Survivors of critical illness are faced with severe muscle loss and catabolic processes, both during and after their stay in the ICU, which leaves them with a reduced quality of life posthospitalization. Several lessons can be learned from athletes and bodybuilders and extrapolated to improving muscle mass in critically ill patients. High protein intake, with a minimum goal of 2.0 g/kg/day, is key, using a whey-containing protein source early in the acute and immediate post-acute phases, and then adding HMB, creatine, or BCAAs with resistance training in early recovery might be an optimum solution. Anti-inflammatory agents like PUFAs may be used to reduce inflammation in the early phases through to the recovery phase. Other anabolic interventions like steroids may be used as adjuncts in the recovery phase. Many interventions like ATP, PA, PPAR agonists, or GLP-1 are yet in the earlier phases of research and not ready for widespread use in critically ill patients.
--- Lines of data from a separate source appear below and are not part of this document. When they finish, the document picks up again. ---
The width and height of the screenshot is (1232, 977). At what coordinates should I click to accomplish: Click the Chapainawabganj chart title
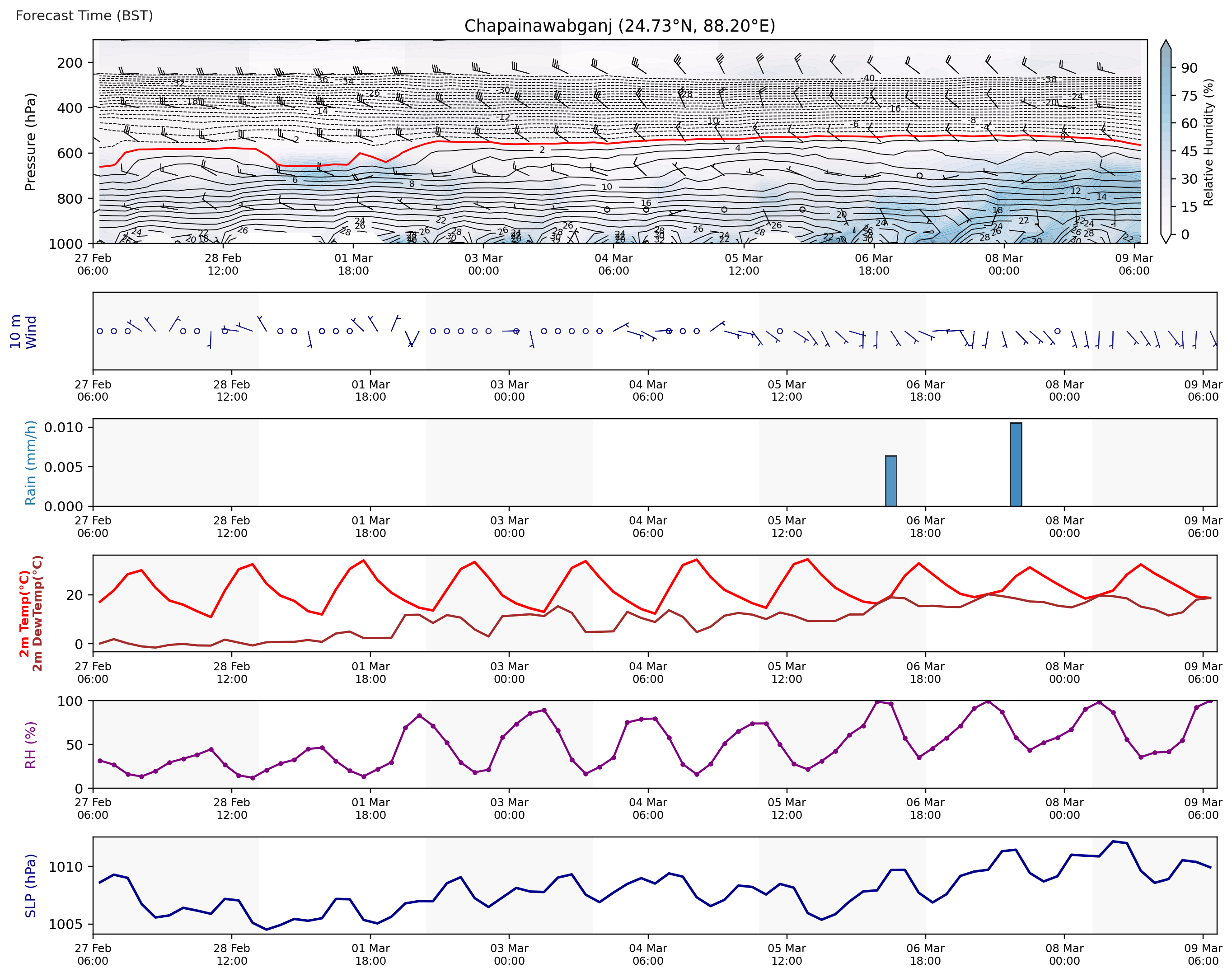(619, 26)
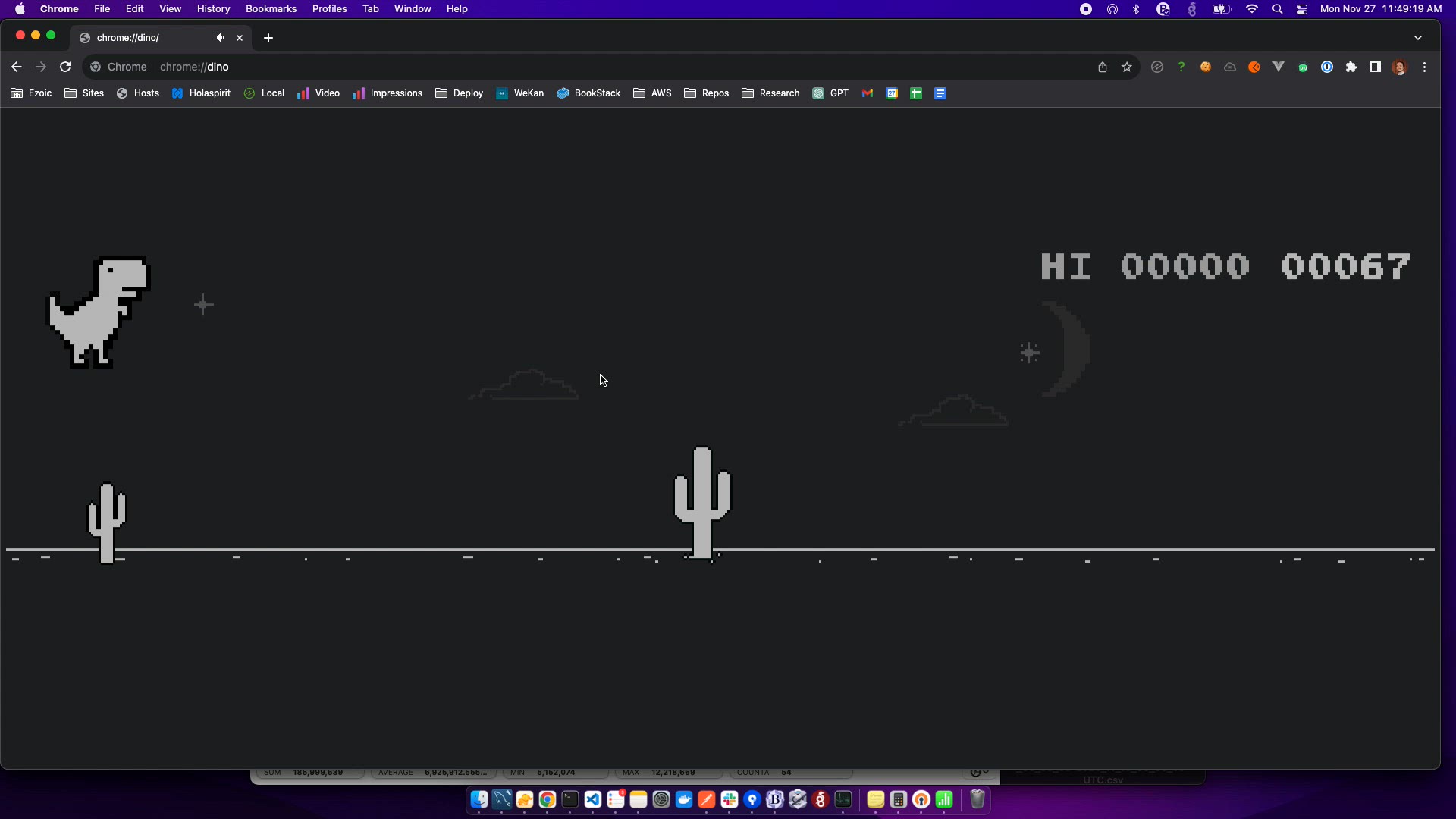Open the side panel icon
The image size is (1456, 819).
coord(1376,67)
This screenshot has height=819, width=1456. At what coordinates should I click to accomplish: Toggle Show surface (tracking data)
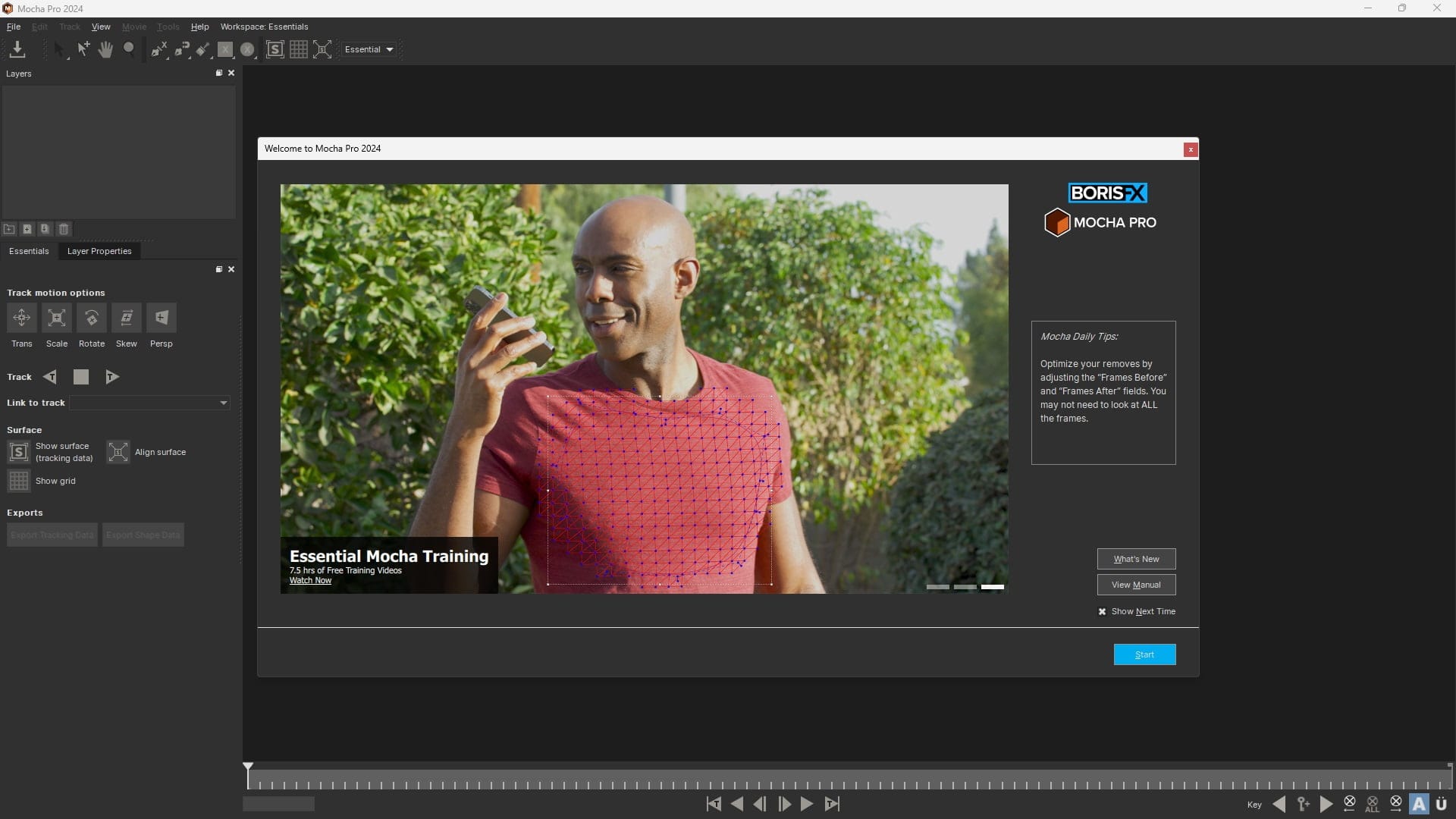[19, 452]
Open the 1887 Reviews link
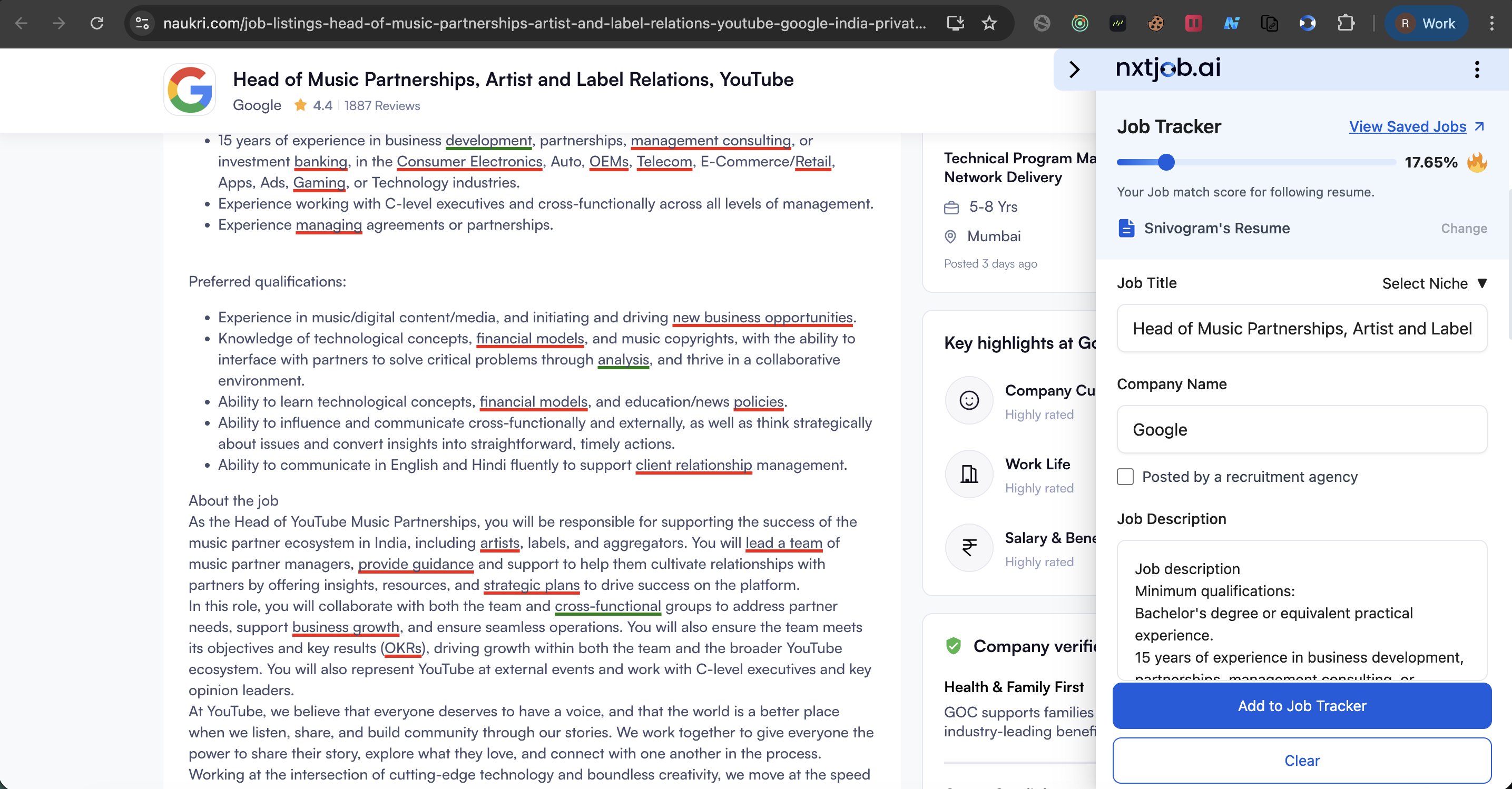 382,105
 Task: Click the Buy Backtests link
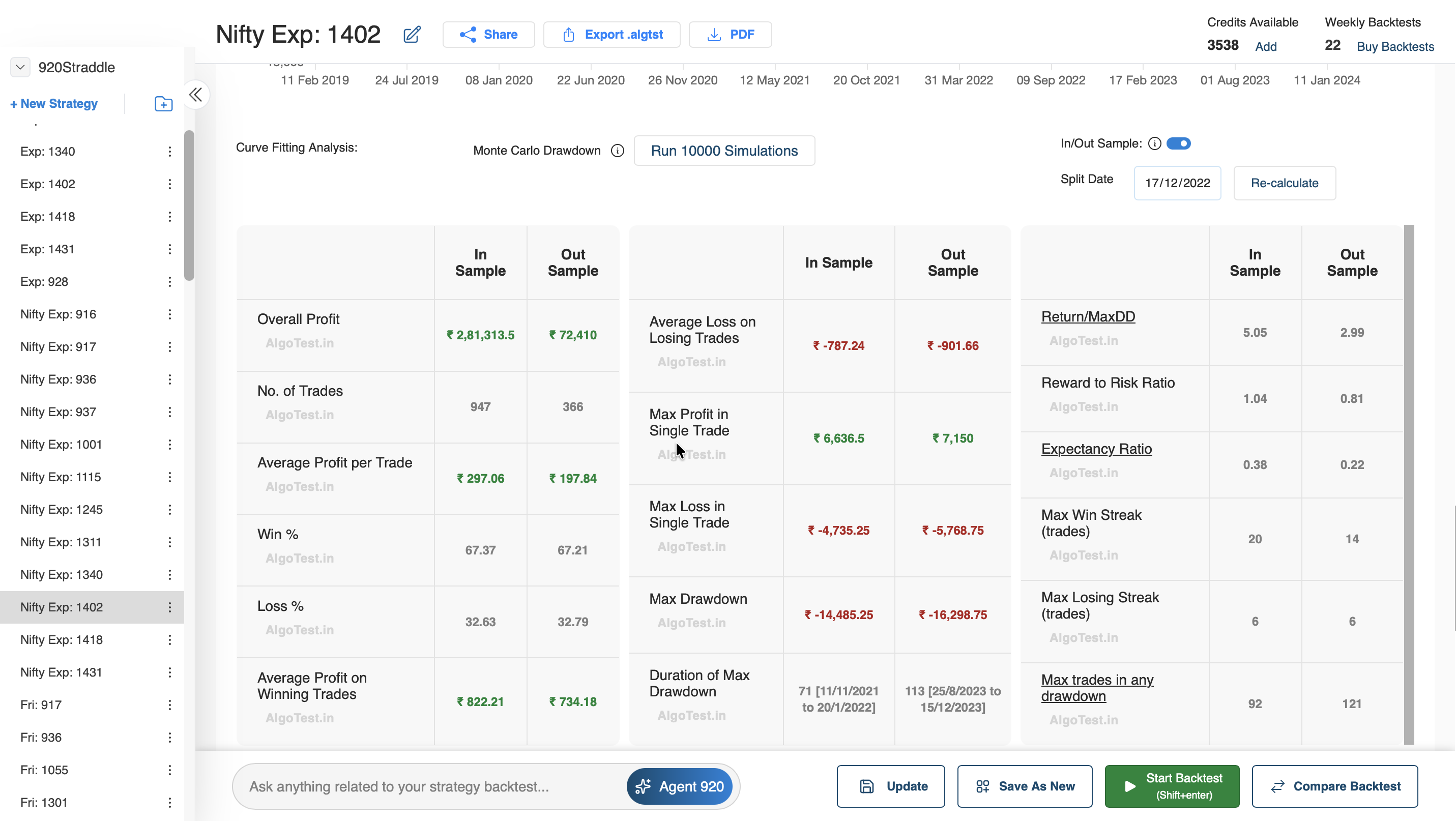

Athletes and bodybuilders are afforded the opportunity to focus on a singular issue—building muscle mass, strength, and function—and hence, results obtained in this cohort are dramatic. Intensivists have to manage multiple aspects of critical care (multiorgan failure, sepsis, metabolic derangements, etc.), and their attention and priorities become divided. Consequently, although important, nutrition and prevention of muscle loss too often are assigned a lower priority. This problem is inconclusive studies for many of the supplements and ergogenic aids in the ICU. Trials with these supplements have been designed with outcomes like ICU and hospital length of stay, mortality, and infection but not as part of an aggressive strategy to promote muscle mass and function. Other factors contributing to inconclusive results from these trials include patient heterogeneity and broad patient selection criteria, disparate timing of interventions, imprecise objective parameters and study endpoints, and evaluating complex interventions that are difficult to execute in an ICU setting. Whether aggressive nutritional support and the use of supplements is actually utilized may be more a function of the culture, leadership, and values of the ICU team of physicians, and how much priority they place on these issues. With more research yielding definitive results, and incorporation into guidelines and institutionalized protocols, the lessons learned from athletes and bodybuilders may be incorporated to improve outcomes for survivors of critical illness.